The Kennedy Men_ 1901-1963 - Laurence Leamer [193]
Jack moved around the teas, a handsome young gentleman, both a son of Irish immigrant culture and an aristocrat, a man of the people, a man above the people. Jack’s opponent was a debonair, elegantly dressed aristocrat who set the hearts aflutter among the good Republican matrons of the suburbs, but the difference between the two men was like the difference between a Broadway actor and a Hollywood star.
Lodge might appeal to the elite ladies, but Jack had the masses, the bobby-soxers, the blue-haired immigrant ladies, the aspiring suburbanites, as well as the conservative matrons. As the lean, mildly disheveled, thirty-five-year-old candidate worked the room, he was playing brilliantly on the social aspirations of these women, bringing them into an ersatz version of the Kennedy social life. Though it was easy enough to satirize these women, their desire to be with a better class of people was no different from the desire that for three generations had dominated the Kennedys themselves.
What none of the women knew, however, as they chatted amiably with Jack was that his smile was at times a grimace. In August he was sick enough with nonspecific prostatitis that he was urinating pus and had to be secretly hospitalized. Then, on a visit to a Springfield firehouse, Jack couldn’t resist a dare to slide down a fire pole. When he hit the cement from his third-floor perch, he grimaced, feeling once again the terrible back pain that plagued him. From then on, he was relegated to hobbling around on crutches. When he got to an auditorium or a hall, he would leave the crutches outside and stride into the room as if he were health and youth incarnate.

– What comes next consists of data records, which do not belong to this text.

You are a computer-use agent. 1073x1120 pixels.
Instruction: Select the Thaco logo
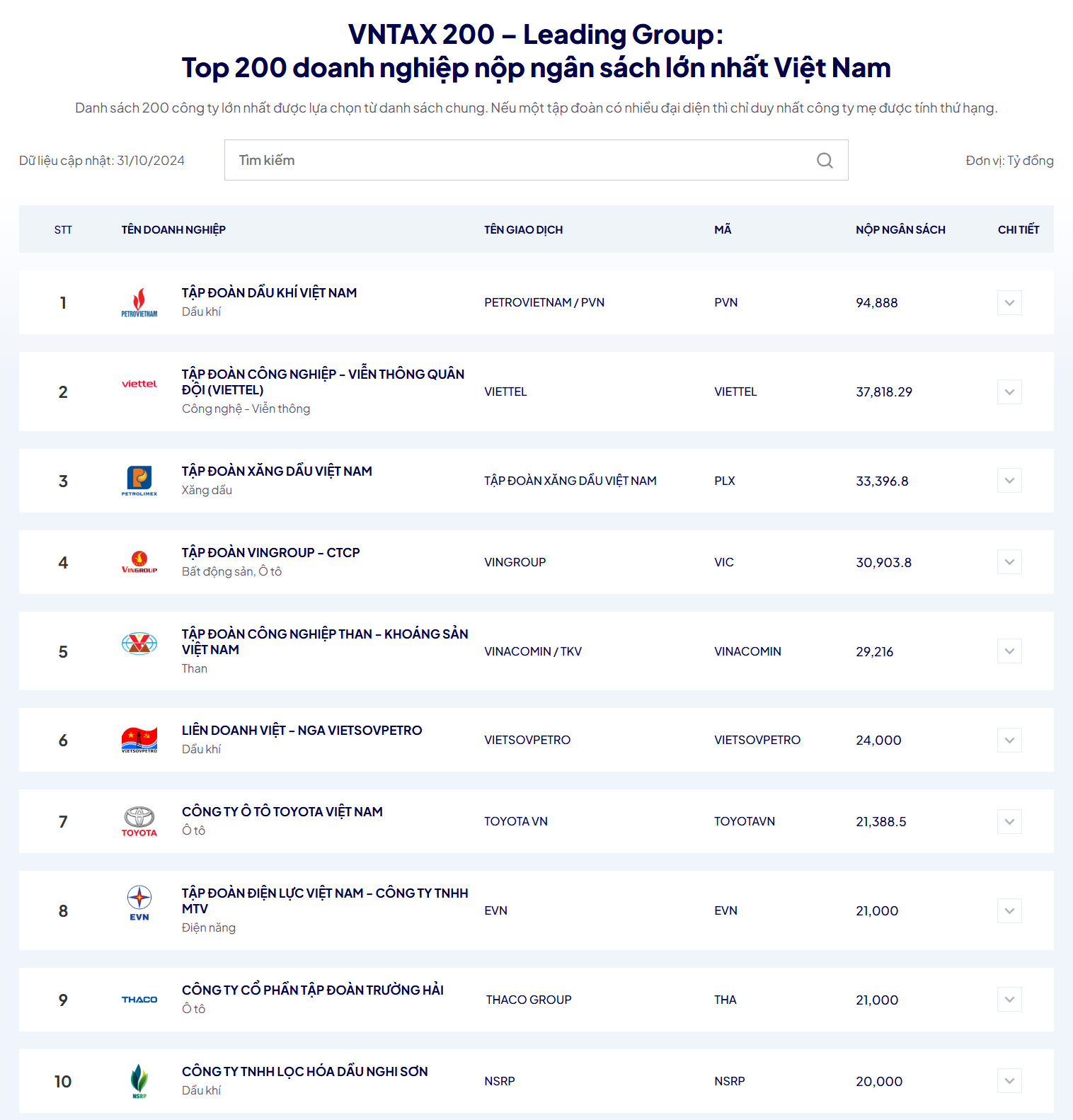pyautogui.click(x=139, y=999)

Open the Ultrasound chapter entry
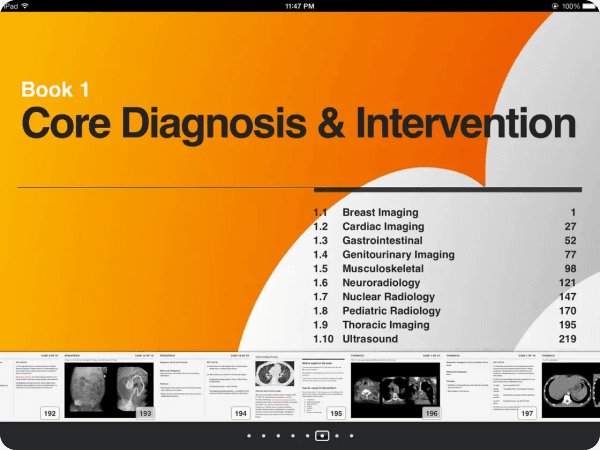pyautogui.click(x=370, y=339)
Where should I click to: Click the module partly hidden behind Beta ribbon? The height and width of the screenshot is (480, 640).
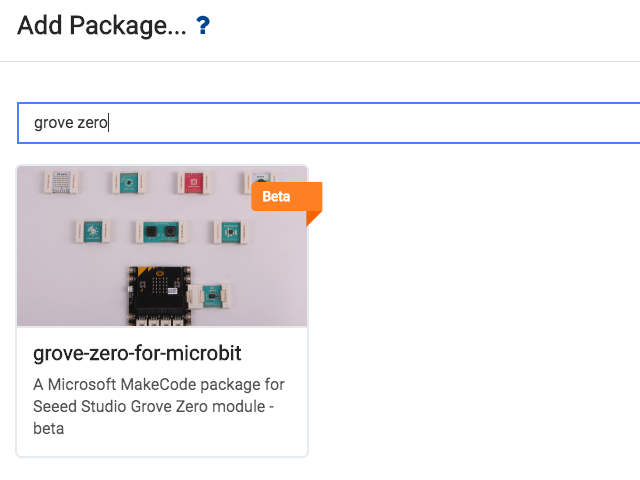260,180
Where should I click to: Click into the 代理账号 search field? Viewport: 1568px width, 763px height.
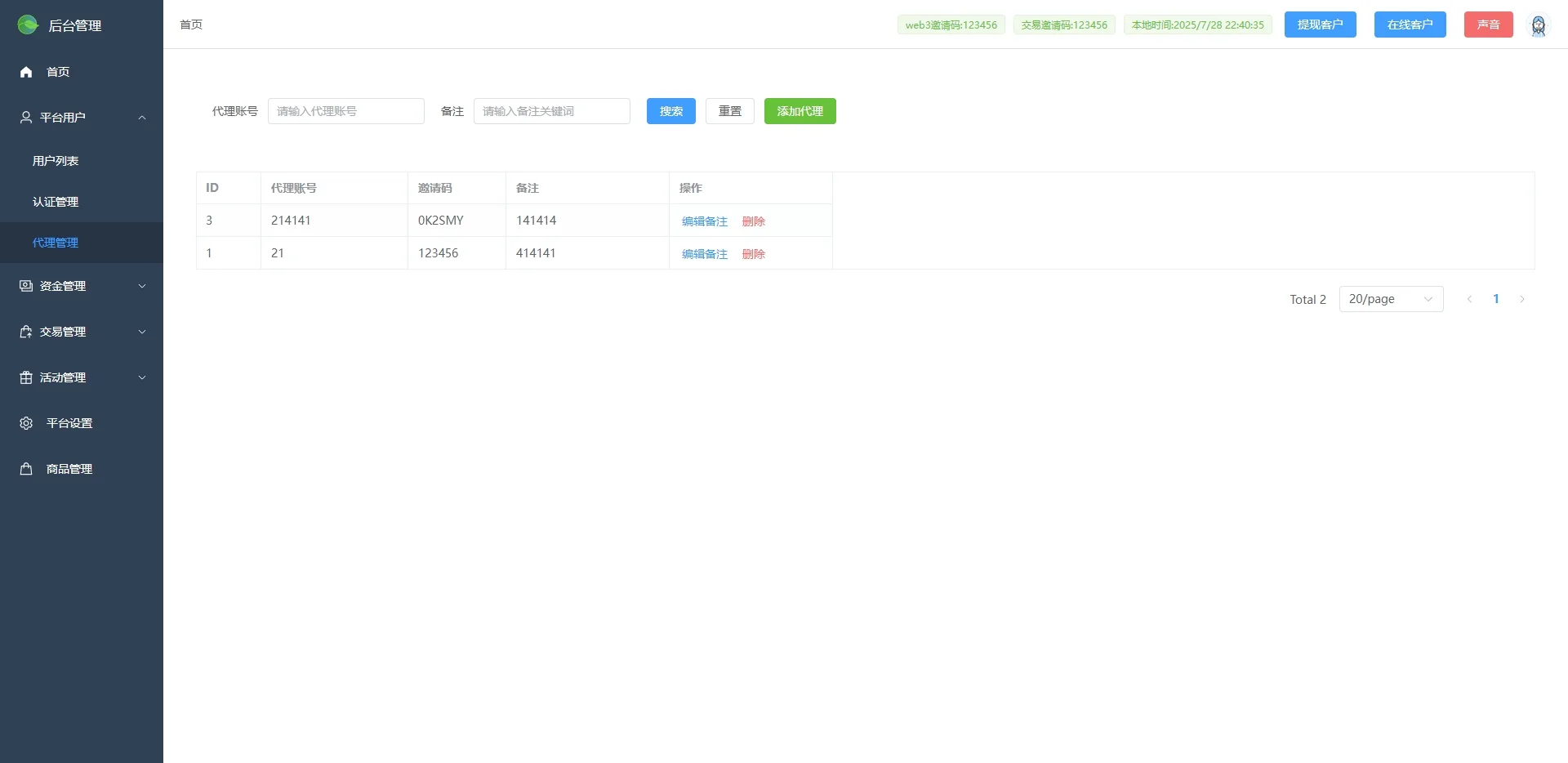tap(345, 111)
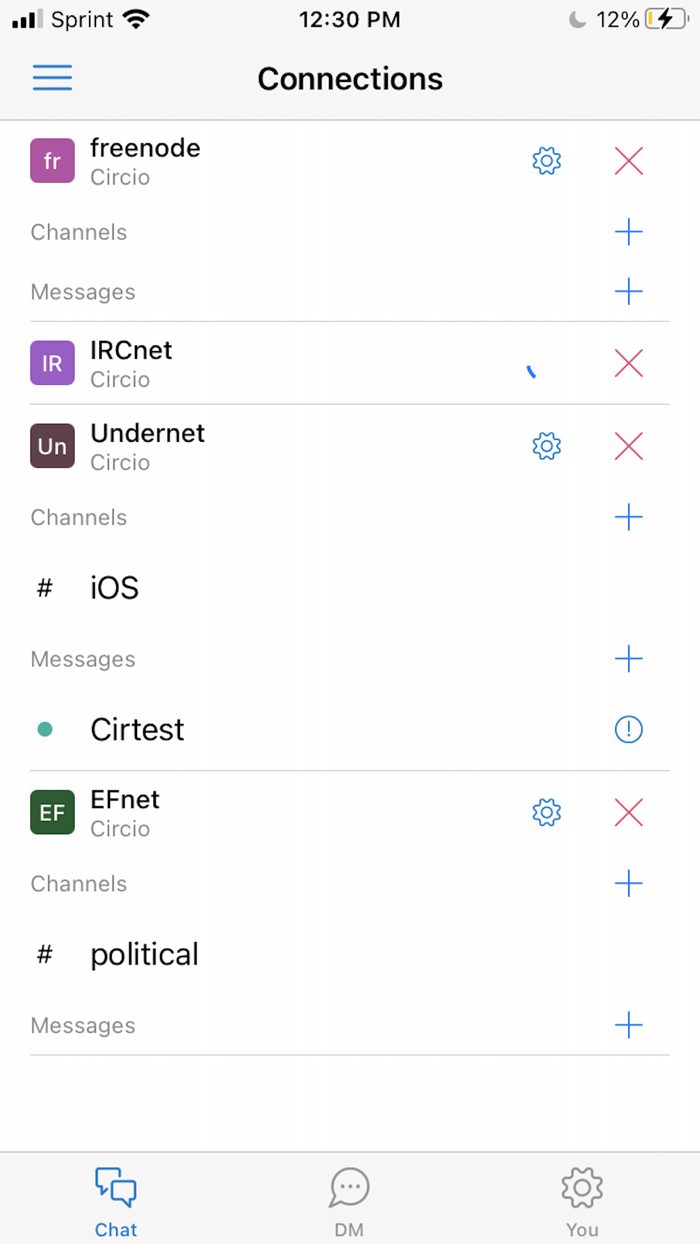The width and height of the screenshot is (700, 1244).
Task: Add a channel under EFnet
Action: tap(628, 884)
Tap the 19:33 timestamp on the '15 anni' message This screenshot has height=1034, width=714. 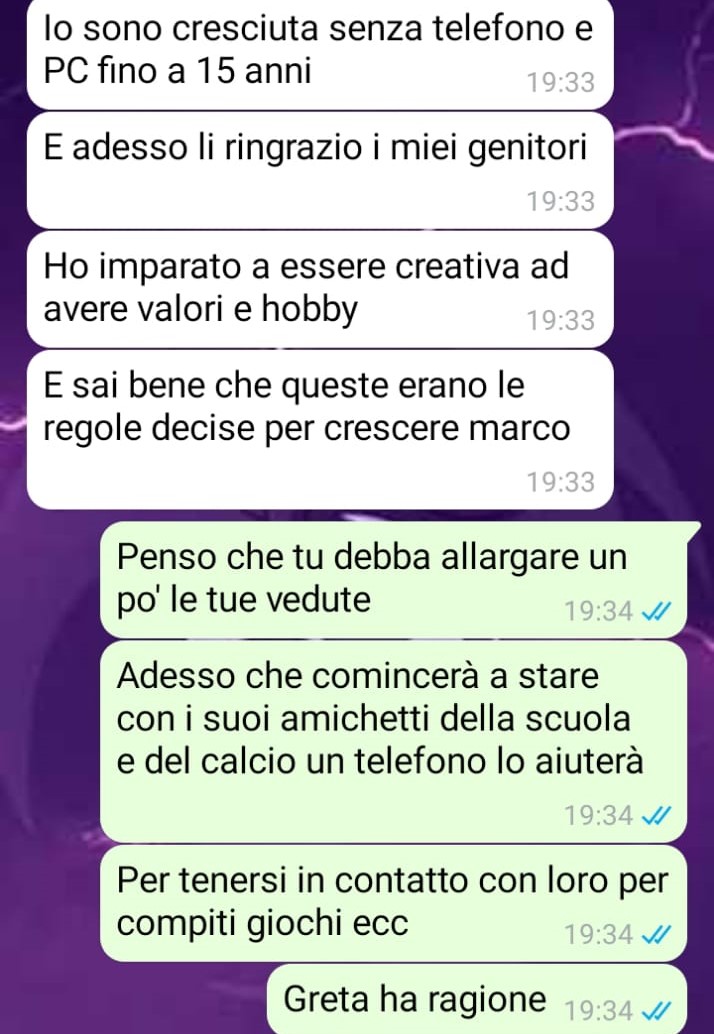click(560, 83)

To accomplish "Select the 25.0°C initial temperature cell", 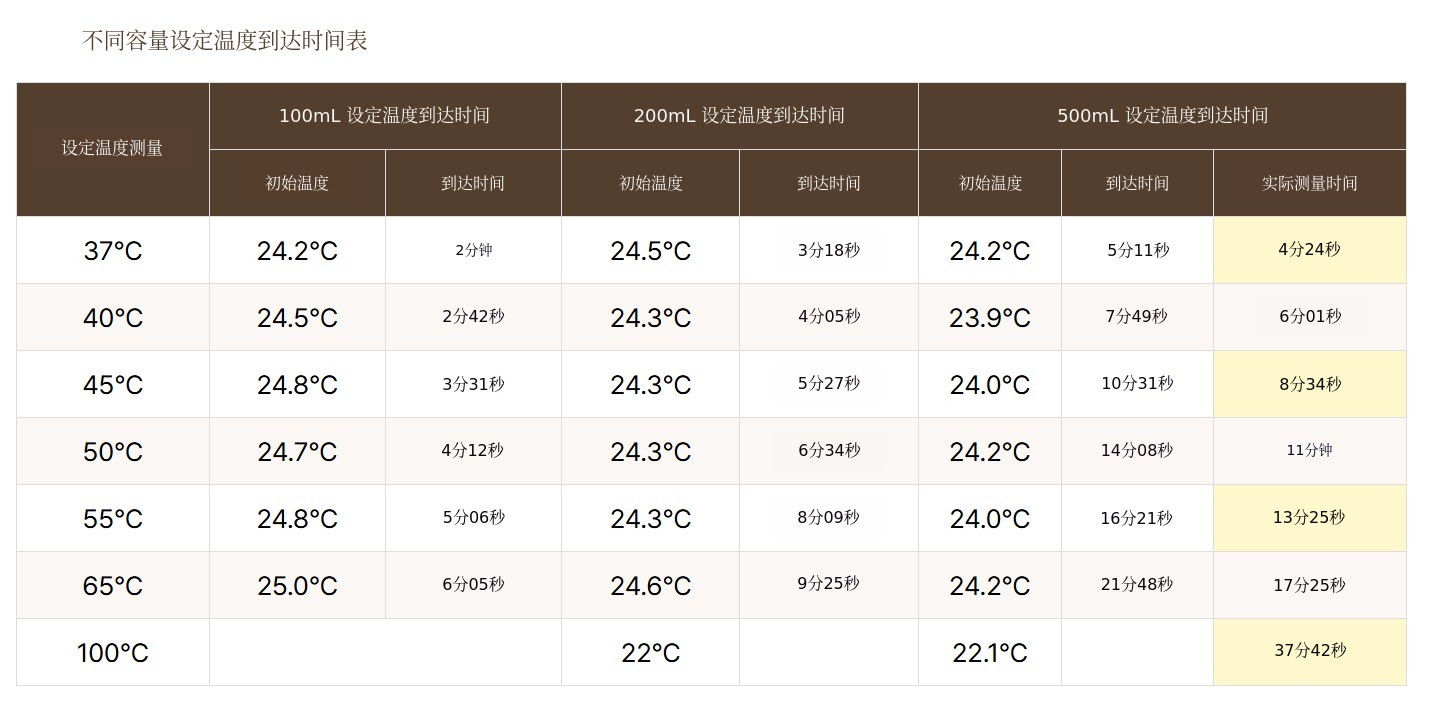I will click(x=297, y=586).
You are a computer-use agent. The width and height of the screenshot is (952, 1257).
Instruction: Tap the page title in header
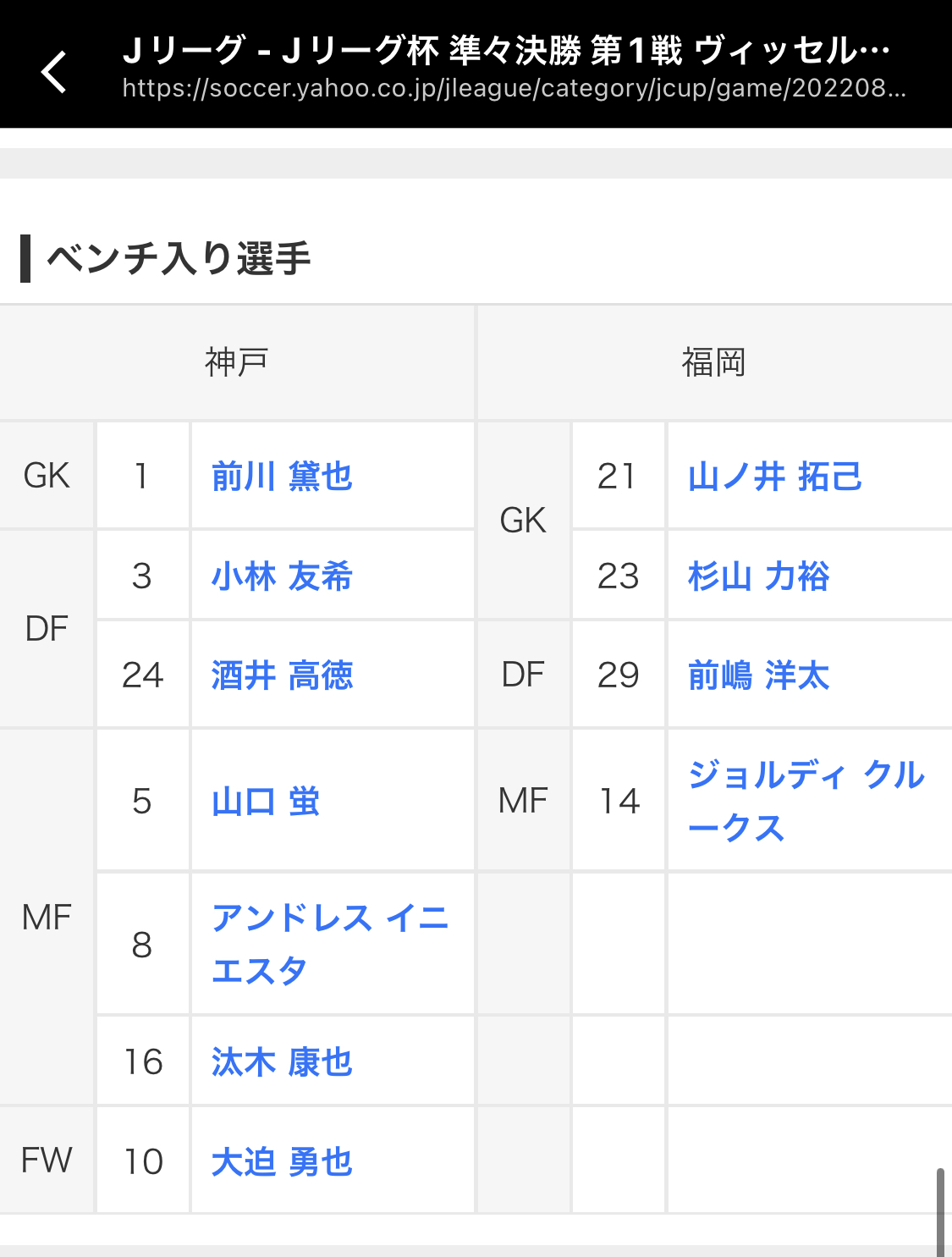tap(505, 51)
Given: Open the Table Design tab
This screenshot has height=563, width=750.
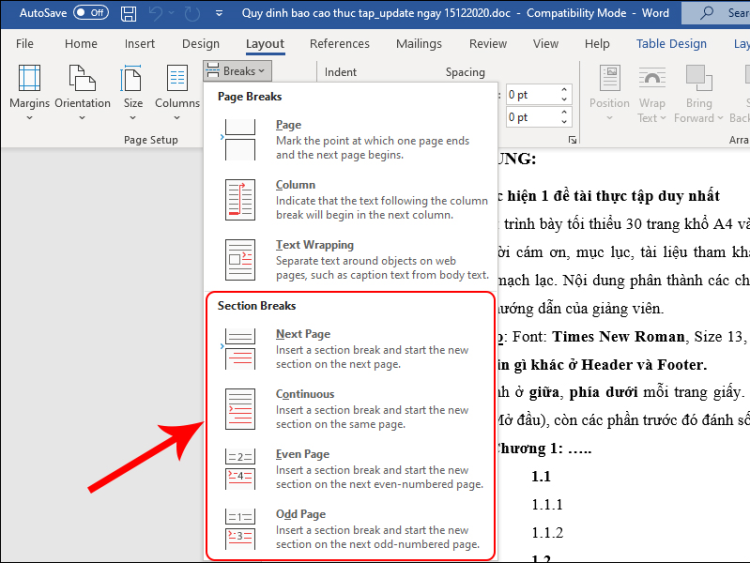Looking at the screenshot, I should [x=671, y=44].
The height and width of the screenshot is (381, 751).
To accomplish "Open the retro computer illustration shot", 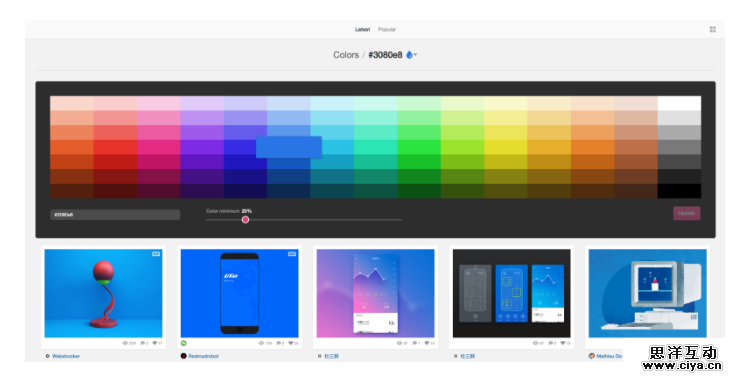I will click(x=648, y=293).
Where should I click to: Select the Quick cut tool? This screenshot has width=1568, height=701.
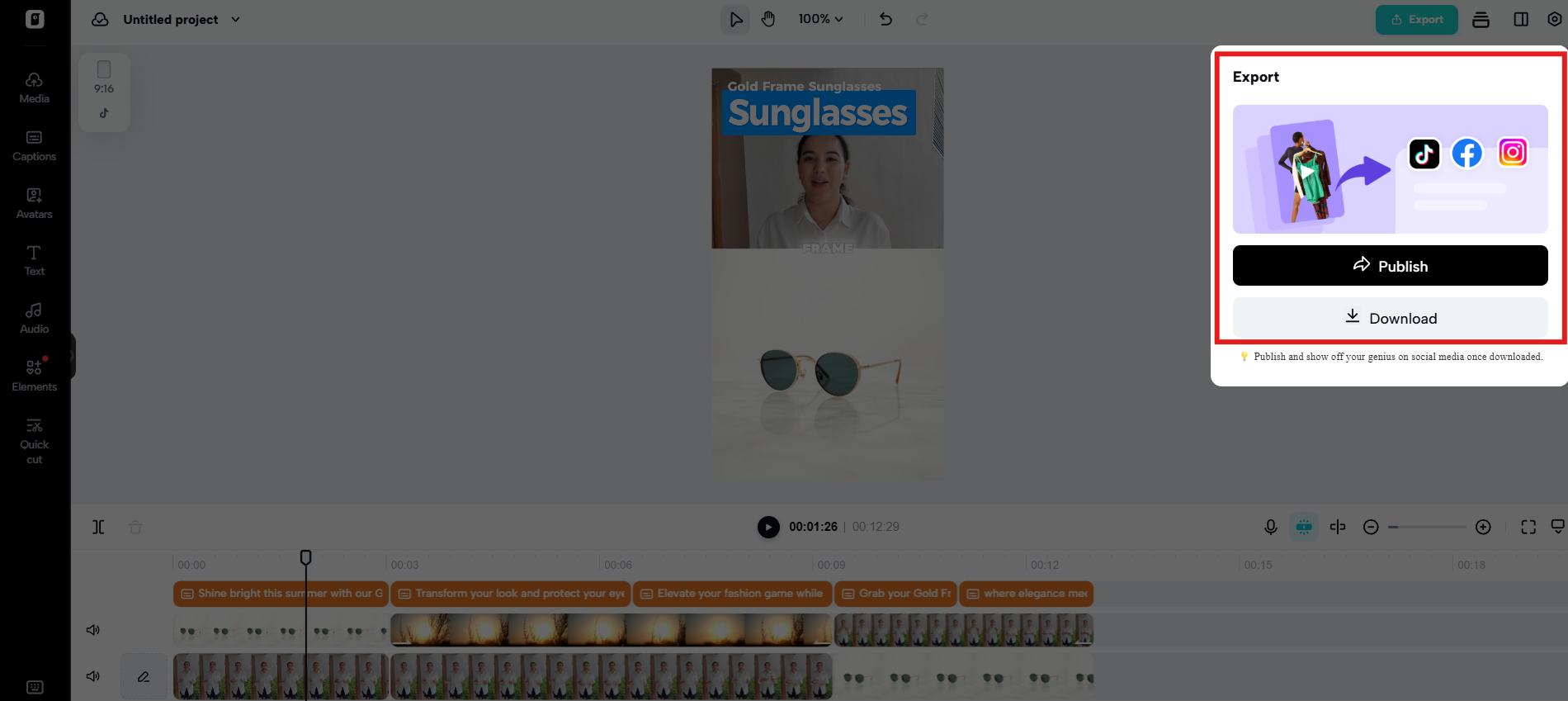click(x=34, y=441)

The campaign was not all tea parties and handshaking. Indeed, when Lodge looked back dispassionately on the race, he realized that his largest problem was not what he called the “damn tea parties” but his endorsement of Eisenhower for the Republican presidential nomination; the offended Taft Republicans stayed home or voted for Jack in protest. The two candidates shared one common problem, Senator Joseph R. McCarthy of Wisconsin. When McCarthy got up before the Republican Women’s Club of Wheeling, West Virginia, in February 1950 and said that he had a list of fifty-seven card-carrying Communists or fellow travelers in the State Department, he set out on the most dangerous demagogic campaign in American political history. It was the rare specificity of McCarthy’s charges that made them so powerful. It would take several years before it became clear to many Americans that McCarthy was playing on the fears of his compatriots, destroying not Communists but legitimate anticommunism, wreaking havoc not on American enemies but on the American political system.
McCarthy was so dangerous because he was not an aberration but rather the logical extreme of what Michael S. Sherry has called “a highly politicized form of postwar militarization.” The witch-hunt McCarthy initiated was precisely what Jack’s father had feared would happen. To defeat the Axis the United States had created a state apparatus of such magnitude and coercion that it risked destroying what once had been called liberty. It was not McCarthy, after all, but one of his enemies, President Harry S Truman, who in February 1947 instituted a loyalty program to fire “disloyal” employees. It was not McCarthy alone but a whole generation of postwar politicians—even including, in a small way, Jack himself—who helped create a climate of such fear that the owners of the Cincinnati Reds renamed the baseball team the “Redlegs” rather than risk being called Commies.
These politicians had turned the Communist into a mythic anti-Christ, unseen but all-seeing, ready to betray the unwary and seduce the innocent.